[Opening Given information section]

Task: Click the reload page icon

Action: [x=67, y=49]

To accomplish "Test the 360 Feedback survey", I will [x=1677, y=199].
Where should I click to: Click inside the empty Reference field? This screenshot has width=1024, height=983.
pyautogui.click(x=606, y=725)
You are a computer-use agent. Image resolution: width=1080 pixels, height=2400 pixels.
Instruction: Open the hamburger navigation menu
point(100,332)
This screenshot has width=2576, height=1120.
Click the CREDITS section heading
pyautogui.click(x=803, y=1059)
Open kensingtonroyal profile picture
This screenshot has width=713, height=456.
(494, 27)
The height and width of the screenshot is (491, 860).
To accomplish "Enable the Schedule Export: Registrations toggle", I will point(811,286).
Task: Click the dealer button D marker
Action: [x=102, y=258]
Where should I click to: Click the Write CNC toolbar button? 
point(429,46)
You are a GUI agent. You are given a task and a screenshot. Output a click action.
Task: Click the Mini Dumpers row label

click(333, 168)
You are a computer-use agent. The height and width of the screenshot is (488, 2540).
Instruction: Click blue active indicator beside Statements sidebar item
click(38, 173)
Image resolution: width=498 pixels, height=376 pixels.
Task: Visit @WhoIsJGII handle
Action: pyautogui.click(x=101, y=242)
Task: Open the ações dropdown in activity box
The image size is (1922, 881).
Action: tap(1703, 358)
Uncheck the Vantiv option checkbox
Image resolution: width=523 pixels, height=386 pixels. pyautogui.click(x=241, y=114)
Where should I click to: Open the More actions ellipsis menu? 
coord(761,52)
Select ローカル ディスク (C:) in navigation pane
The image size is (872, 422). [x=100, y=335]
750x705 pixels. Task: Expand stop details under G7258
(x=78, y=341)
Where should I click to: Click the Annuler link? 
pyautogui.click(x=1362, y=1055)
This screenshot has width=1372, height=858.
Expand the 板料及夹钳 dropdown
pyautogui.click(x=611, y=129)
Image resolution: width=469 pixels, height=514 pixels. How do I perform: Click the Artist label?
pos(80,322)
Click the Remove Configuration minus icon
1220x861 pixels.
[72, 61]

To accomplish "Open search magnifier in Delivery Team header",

[Closing Given information section]

### Problem requirements
Repeat the data word for word, starting at its first line and stopping after the line that contains "You are a computer-use agent. Image".

### Solution for this task
Task: Click the reload page icon

Action: [x=67, y=49]

To accomplish "Test the 360 Feedback survey", I will [x=1677, y=199].
Where should I click to: Click inside the empty Reference field? This screenshot has width=1024, height=983.
pyautogui.click(x=606, y=725)
You are a computer-use agent. Image resolution: width=1080 pixels, height=2400 pixels.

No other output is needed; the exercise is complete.